(SUPPLIED DATA begins)

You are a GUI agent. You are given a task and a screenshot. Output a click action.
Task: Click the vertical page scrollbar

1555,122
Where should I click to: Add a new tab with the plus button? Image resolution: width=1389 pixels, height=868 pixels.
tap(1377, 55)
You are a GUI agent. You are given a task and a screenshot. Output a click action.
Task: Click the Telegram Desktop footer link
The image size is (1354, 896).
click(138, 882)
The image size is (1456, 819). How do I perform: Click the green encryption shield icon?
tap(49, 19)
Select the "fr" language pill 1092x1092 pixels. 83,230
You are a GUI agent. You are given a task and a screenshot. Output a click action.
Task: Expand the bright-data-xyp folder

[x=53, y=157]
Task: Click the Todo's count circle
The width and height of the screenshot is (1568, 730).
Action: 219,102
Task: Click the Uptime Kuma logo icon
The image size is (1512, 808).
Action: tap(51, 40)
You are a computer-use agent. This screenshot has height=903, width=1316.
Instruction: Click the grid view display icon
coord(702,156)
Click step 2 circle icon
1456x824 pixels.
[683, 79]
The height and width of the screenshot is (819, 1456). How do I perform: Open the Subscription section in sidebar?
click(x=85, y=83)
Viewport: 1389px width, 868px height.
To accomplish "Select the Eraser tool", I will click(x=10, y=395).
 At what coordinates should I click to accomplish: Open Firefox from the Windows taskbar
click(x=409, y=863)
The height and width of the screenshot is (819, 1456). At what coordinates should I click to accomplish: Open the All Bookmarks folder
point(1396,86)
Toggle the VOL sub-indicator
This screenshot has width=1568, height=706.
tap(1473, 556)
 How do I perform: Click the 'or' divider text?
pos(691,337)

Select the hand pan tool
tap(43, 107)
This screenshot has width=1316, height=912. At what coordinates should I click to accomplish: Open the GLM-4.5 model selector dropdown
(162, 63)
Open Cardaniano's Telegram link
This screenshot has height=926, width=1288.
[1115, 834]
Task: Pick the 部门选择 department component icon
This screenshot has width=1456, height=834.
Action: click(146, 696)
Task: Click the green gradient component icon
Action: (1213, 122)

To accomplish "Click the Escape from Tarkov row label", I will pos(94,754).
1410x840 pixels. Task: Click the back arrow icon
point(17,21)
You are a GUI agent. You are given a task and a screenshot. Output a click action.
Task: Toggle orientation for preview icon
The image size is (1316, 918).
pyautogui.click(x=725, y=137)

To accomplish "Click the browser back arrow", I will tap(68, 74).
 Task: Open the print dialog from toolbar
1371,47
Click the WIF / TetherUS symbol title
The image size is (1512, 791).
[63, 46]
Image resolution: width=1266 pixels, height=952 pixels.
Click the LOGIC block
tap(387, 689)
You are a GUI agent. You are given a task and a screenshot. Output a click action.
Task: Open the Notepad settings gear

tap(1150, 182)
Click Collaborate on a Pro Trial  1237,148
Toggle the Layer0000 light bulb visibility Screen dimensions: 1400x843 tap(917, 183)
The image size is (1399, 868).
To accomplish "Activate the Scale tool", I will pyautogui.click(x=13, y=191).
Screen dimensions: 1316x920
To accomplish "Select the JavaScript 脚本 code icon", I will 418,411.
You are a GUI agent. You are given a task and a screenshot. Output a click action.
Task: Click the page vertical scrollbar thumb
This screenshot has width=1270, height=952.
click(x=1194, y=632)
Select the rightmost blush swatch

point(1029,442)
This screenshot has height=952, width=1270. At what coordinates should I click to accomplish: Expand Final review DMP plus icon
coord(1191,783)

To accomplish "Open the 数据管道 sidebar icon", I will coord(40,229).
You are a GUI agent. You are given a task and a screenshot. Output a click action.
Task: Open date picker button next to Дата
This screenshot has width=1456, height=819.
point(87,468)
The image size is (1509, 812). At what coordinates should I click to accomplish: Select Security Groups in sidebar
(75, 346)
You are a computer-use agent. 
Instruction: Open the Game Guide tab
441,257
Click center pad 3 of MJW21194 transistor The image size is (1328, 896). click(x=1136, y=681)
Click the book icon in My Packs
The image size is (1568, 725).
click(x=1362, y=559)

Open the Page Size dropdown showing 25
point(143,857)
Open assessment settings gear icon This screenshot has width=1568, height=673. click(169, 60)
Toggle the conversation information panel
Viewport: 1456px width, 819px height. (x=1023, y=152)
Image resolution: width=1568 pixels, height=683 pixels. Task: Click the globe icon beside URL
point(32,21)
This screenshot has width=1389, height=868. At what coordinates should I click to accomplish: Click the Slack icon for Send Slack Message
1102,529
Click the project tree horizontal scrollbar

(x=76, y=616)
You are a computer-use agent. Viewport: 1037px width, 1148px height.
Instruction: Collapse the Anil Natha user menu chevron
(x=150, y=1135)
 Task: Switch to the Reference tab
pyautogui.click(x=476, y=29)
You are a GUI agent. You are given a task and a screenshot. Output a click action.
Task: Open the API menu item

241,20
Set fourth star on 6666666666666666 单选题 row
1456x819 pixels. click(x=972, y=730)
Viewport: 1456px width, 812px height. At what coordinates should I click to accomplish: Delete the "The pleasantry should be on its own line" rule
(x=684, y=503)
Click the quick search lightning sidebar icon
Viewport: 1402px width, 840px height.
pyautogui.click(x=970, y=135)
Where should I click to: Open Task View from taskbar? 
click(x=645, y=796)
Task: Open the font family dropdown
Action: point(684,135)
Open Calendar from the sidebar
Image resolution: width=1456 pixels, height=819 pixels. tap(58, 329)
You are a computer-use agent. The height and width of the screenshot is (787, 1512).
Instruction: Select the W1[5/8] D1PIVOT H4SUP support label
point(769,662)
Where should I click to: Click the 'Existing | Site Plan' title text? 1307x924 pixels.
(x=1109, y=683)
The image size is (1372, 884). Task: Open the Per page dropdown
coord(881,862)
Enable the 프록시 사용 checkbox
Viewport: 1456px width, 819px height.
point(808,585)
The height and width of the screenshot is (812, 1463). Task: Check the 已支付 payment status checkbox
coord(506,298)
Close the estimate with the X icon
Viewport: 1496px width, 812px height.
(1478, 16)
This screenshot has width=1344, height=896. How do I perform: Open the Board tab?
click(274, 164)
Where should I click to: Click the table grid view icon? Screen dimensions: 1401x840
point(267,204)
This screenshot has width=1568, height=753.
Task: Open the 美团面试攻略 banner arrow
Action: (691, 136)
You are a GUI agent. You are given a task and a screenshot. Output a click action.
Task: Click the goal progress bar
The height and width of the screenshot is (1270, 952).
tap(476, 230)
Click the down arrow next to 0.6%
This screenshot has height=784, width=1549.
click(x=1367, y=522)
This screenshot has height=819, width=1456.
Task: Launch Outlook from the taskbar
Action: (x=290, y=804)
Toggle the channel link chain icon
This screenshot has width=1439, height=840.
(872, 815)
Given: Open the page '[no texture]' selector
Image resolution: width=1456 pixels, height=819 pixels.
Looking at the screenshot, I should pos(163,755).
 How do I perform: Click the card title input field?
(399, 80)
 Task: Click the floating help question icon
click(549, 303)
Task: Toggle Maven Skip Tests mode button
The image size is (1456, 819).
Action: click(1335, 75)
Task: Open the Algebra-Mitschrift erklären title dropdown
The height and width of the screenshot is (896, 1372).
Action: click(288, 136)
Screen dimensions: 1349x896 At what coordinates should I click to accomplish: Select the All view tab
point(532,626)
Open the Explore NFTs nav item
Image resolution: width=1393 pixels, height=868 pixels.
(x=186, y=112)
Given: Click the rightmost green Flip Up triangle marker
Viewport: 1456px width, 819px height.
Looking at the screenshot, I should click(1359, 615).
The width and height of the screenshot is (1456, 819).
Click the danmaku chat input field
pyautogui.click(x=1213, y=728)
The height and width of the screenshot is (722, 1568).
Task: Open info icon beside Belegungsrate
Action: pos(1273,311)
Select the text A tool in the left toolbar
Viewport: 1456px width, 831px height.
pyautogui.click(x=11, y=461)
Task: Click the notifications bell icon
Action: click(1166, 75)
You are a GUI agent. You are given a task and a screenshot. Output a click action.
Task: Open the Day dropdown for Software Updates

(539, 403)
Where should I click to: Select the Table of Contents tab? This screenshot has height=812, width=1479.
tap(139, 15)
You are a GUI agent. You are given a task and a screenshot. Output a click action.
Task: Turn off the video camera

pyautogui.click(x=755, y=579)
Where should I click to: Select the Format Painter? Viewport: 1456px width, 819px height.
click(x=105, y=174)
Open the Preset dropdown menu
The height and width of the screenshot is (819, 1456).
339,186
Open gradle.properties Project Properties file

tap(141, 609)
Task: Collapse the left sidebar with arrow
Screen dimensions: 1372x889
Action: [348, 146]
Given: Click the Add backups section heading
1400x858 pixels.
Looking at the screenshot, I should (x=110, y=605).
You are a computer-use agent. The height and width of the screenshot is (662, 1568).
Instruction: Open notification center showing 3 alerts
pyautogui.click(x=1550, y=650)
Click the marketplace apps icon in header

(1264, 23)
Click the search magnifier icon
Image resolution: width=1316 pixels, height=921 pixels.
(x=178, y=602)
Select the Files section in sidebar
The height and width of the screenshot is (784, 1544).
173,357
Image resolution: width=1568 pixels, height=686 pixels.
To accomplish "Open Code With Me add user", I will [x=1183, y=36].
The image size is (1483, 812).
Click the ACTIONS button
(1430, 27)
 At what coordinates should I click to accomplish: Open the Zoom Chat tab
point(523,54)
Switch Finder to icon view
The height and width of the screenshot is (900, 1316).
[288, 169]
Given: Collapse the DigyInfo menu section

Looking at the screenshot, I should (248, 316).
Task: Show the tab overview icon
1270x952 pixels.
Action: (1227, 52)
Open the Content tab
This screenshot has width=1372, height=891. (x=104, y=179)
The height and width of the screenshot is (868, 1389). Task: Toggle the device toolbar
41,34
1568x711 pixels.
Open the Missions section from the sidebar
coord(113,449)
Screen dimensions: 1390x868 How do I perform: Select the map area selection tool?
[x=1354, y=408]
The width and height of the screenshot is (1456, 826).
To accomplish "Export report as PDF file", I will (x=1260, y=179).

(SUPPLIED DATA ends)

Looking at the listing above, which lines hold "Telegram"? Copy every such line.

Task: Click the Telegram Desktop footer link
Open Cardaniano's Telegram link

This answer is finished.